Stella Assange , advogada e esposa de Assange, pediu ao governo britânico que não assinasse o decreto de extradição para os Estados Unidos. Foto: AFP

“Qualquer país que se preocupa com a liberdade de expressão deveria se envergonhar de ver que o ministro do Interior aprovou a extradição de Julian Assange para os Estados Unidos, o país que conspirou para assassiná-lo”, disse ele em comunicado divulgado hoje.
Em conferência de imprensa e visivelmente emocionada, ela garantiu ainda: “Se for extraditado para os Estados Unidos, as condições em que será encontrado serão opressivas (…) Isso o levará ao suicídio”.

“Julian não fez nada de errado. Ele não cometeu nenhum crime, não é um criminoso. Ele é jornalista, editor e é punido por ter feito seu trabalho”, disse a advogada, que se casou com Assange em março, com com quem tem dois filhos, concebidos durante a estadia do fundador do WikiLeaks na embaixada do Equador em Londres.
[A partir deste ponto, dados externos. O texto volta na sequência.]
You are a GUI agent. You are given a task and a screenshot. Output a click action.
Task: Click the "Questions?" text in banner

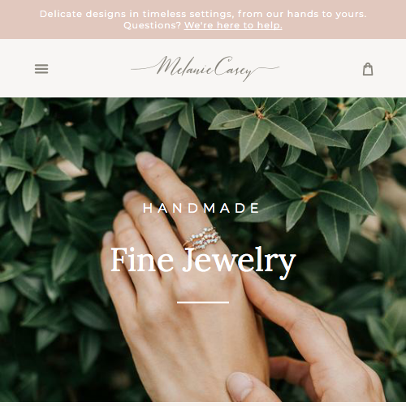pos(152,25)
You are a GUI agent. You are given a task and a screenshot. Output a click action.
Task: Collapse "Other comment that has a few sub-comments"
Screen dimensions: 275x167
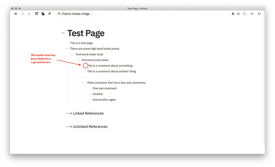[x=83, y=83]
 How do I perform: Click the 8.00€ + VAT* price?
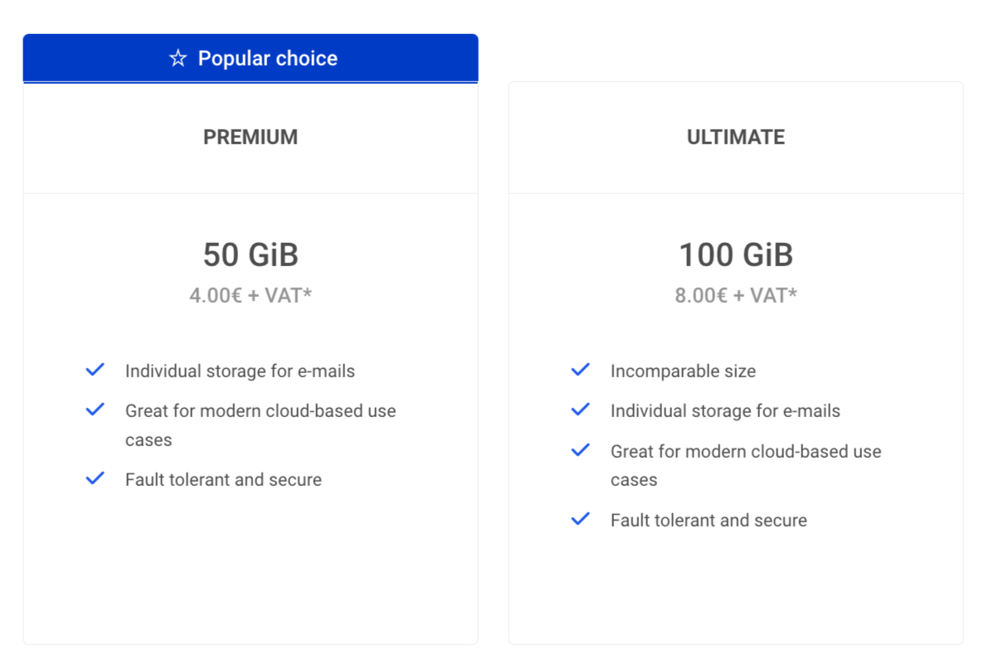pyautogui.click(x=736, y=295)
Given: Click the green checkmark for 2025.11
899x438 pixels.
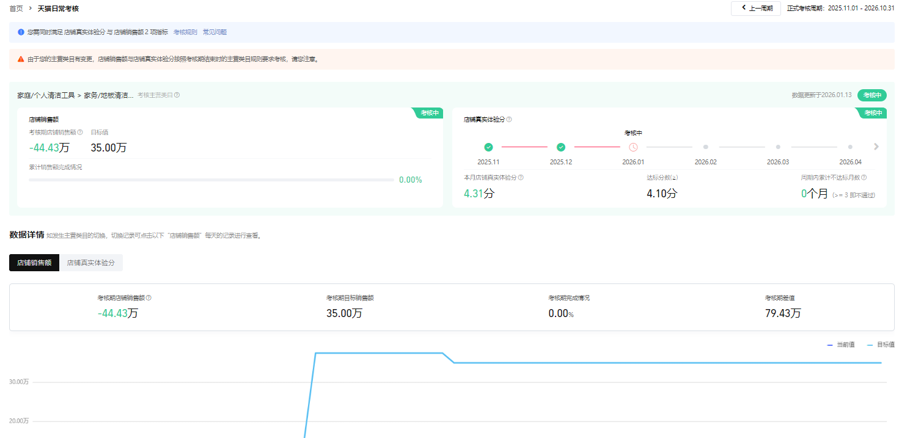Looking at the screenshot, I should pyautogui.click(x=488, y=147).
Stella Assange garantiu que não é o fim da batalha, mas “o início de uma nova batalha judicial”.

Snowden

O ex-analista de inteligência dos EUA Edward Snowden também criticou a extradição assinada pelo Reino Unido, lembrando que “todos os grupos sérios de liberdade de imprensa do mundo protestaram contra ela”.
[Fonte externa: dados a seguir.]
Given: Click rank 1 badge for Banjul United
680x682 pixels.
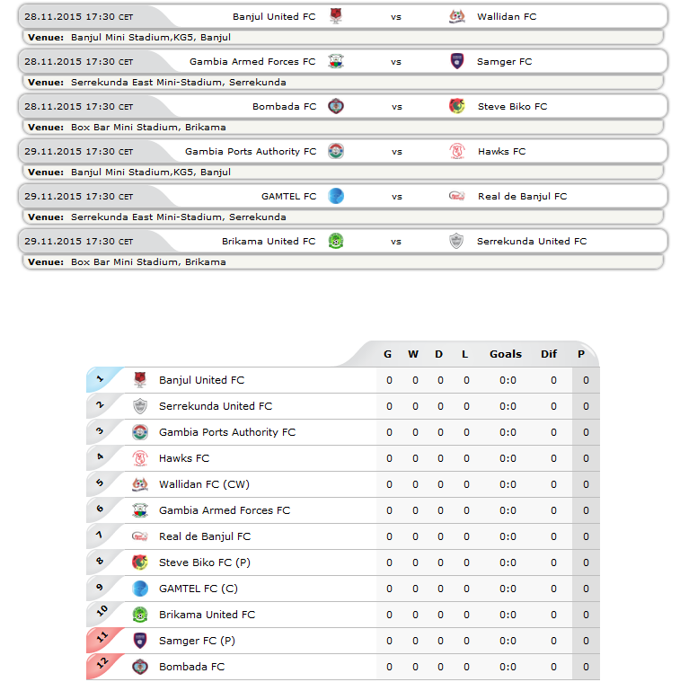Looking at the screenshot, I should (101, 379).
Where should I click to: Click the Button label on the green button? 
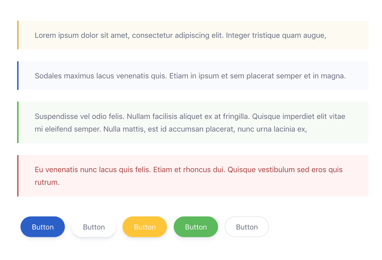(x=196, y=227)
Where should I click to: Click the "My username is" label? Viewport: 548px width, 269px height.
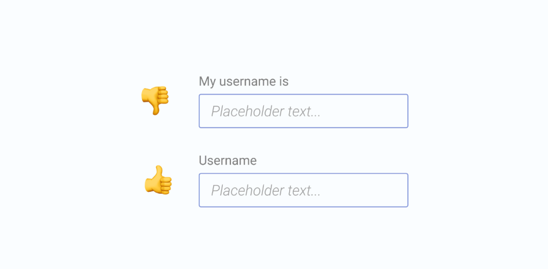pos(244,81)
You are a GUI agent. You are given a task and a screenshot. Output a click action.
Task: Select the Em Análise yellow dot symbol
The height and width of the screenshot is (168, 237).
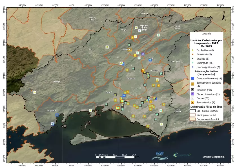tap(192, 50)
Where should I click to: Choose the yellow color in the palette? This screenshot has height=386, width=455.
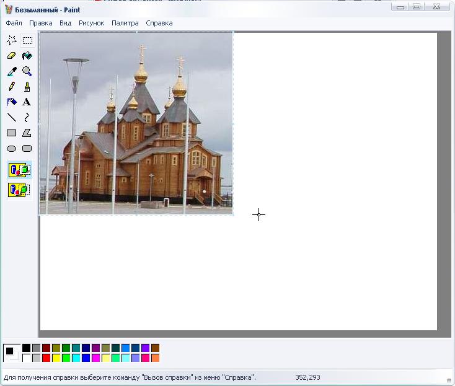tap(56, 358)
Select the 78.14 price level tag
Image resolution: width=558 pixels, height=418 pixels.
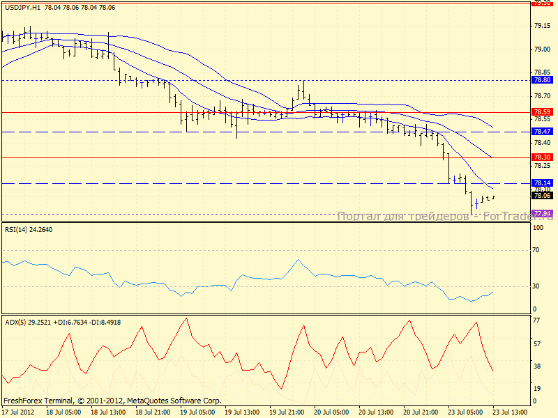[x=542, y=183]
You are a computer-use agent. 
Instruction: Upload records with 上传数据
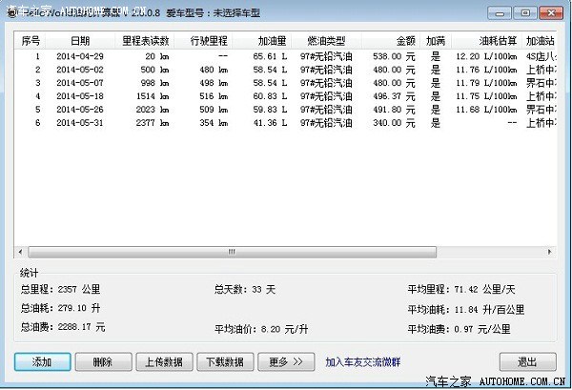[163, 362]
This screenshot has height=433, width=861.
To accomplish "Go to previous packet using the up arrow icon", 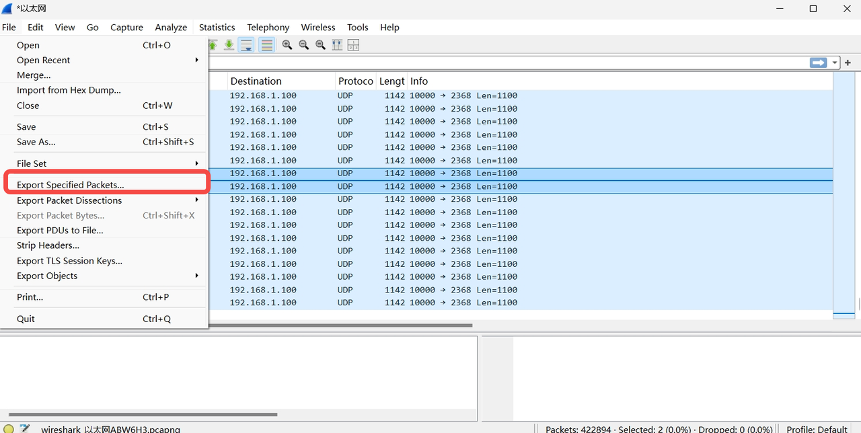I will point(213,44).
Edwards Snowden/Wikimedia Comoons

“É um símbolo atroz na medida em que o compromisso dos governos britânico e americano com os direitos humanos diminuiu “, acrescentou Snowden, que também é acusado por Washington por espionagem depois de ter vazado que agentes da Agência de Segurança Nacional (NSA) coletaram informações dos telefones de milhões de cidadãos.

Em Moscou, a porta-voz da diplomacia russa, Maria Zajarova, reagiu ironicamente: “É a apoteose do humanismo, o apogeu da liberdade de expressão. Lembro que Assange pode ser condenado a 175 anos de prisão por atividade jornalística”.
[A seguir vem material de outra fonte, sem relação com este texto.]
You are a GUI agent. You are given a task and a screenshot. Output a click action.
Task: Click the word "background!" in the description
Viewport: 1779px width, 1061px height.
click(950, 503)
Mélenchon dará nacionalidade francesa a Assange se for eleito primeiro-ministro

Em contrapartida, o líder da esquerda francesa, Jean-Luc Mélenchon, assegurou esta sexta-feira que se obtiver a maioria necessária para ser primeiro-ministro nas próximas eleições legislativas, vai conceder a nacionalidade francesa ao jornalista Julian Assange.

As declarações do líder ocorreram poucas horas após o fim da campanha para o segundo turno das eleições na França e em reação à decisão do governo britânico de extraditar o fundador do WikiLeaks para os Estados Unidos.

“Se eu for primeiro-ministro na segunda-feira, Sr. Julian Assange, acho que ele se candidatou, ele será naturalizado como cidadão francês e pediremos que ele seja evacuado para o nosso país”, disse o líder da coalizão de esquerda NUPES em uma conferência em Paris. Foto: Wikimedia Commons em imagem de 2017.

A força, que reúne socialistas, comunistas e ambientalistas franceses, teve poucos votos a menos no primeiro turno das eleições legislativas francesas para superar a coalizão Juntos, do presidente Emmanuel Macron.